(WHAT YOU WILL DO): Go through the data and count each line that has the string "inscrire". Give that count alone.

(DATASET RECORDS):
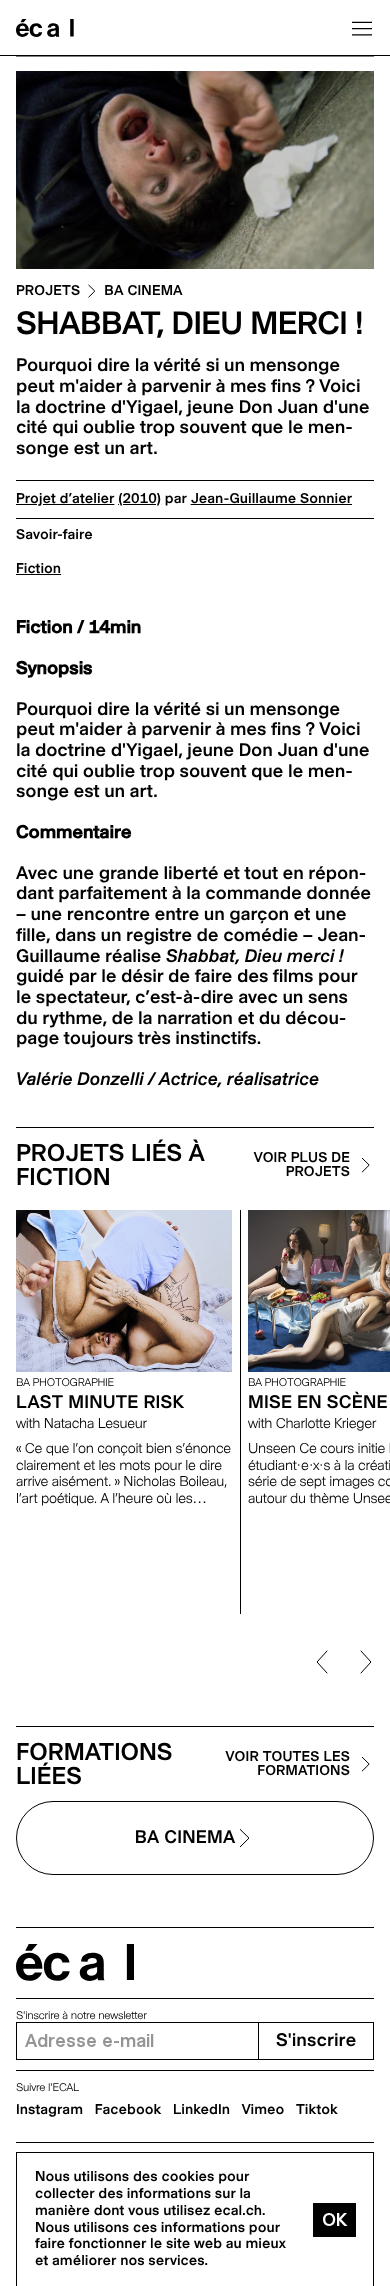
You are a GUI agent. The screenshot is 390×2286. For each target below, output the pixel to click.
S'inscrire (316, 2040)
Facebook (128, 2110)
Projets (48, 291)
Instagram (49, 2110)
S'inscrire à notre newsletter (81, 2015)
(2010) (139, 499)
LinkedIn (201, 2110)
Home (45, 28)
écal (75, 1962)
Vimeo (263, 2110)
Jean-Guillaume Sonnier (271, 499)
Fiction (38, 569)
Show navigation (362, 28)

---

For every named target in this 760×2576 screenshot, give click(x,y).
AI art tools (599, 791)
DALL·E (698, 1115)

...

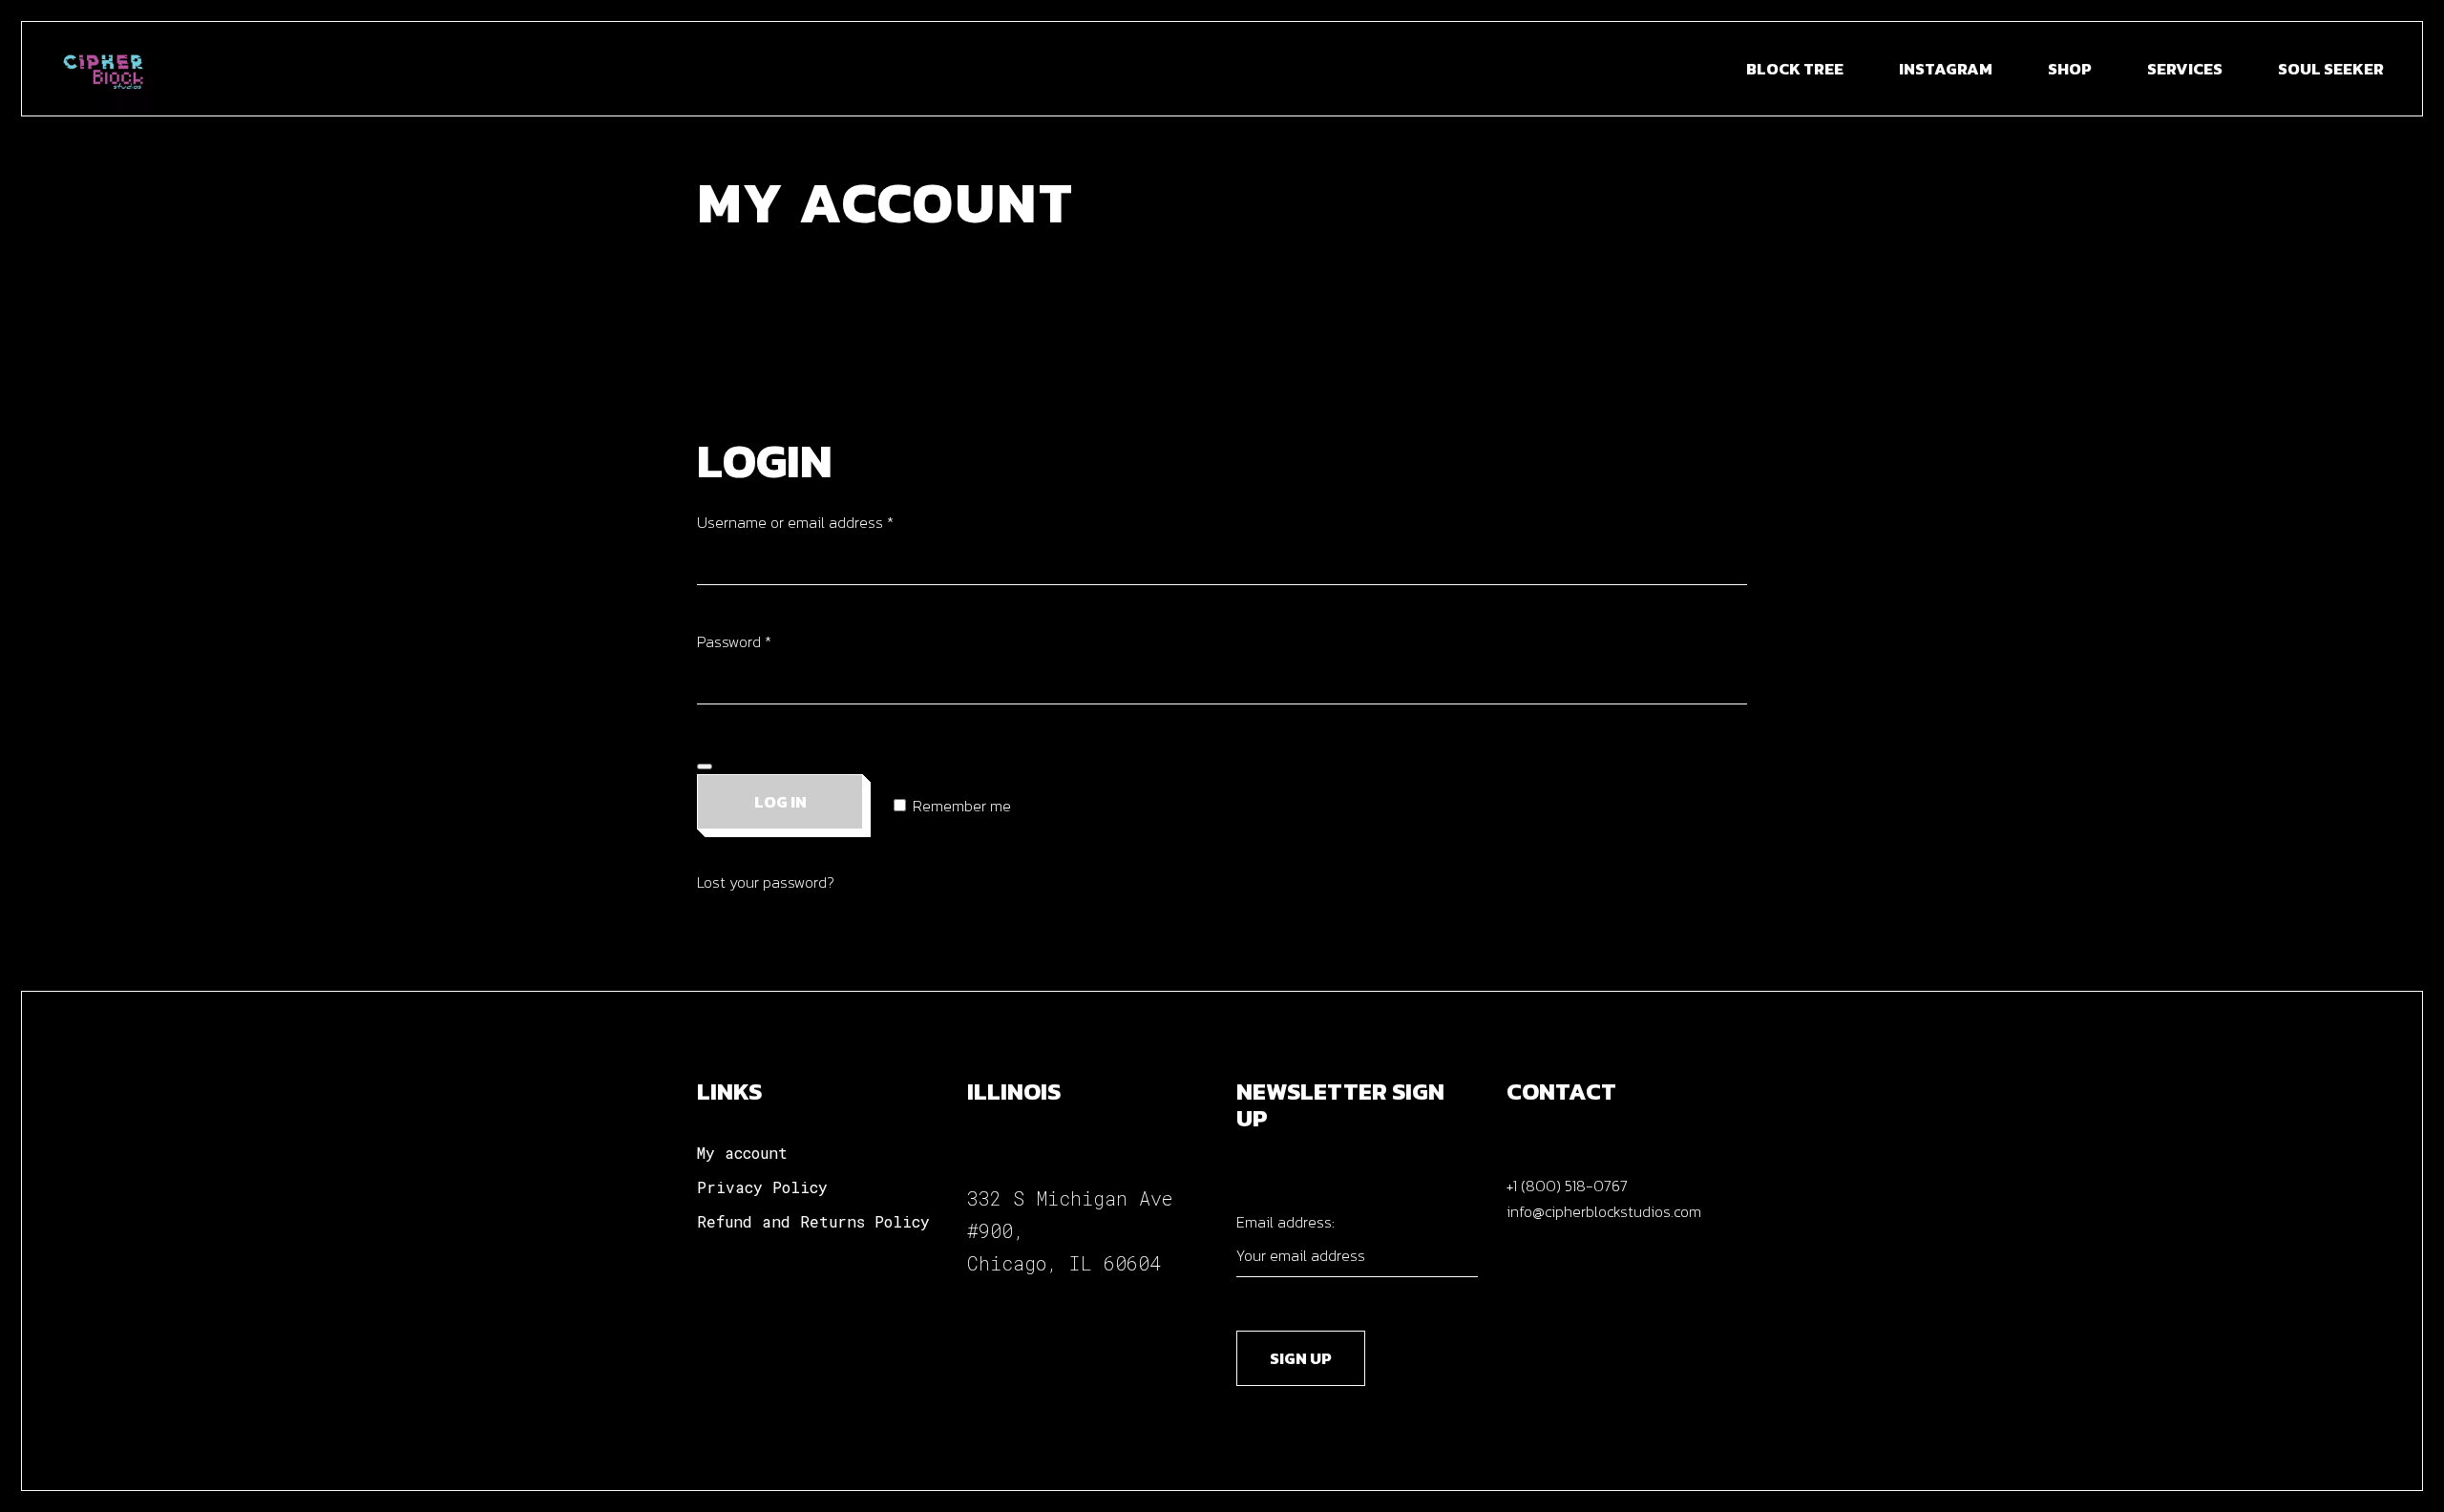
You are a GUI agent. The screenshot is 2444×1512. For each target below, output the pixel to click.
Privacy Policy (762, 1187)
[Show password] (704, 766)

(EXERCISE SOLUTION): 2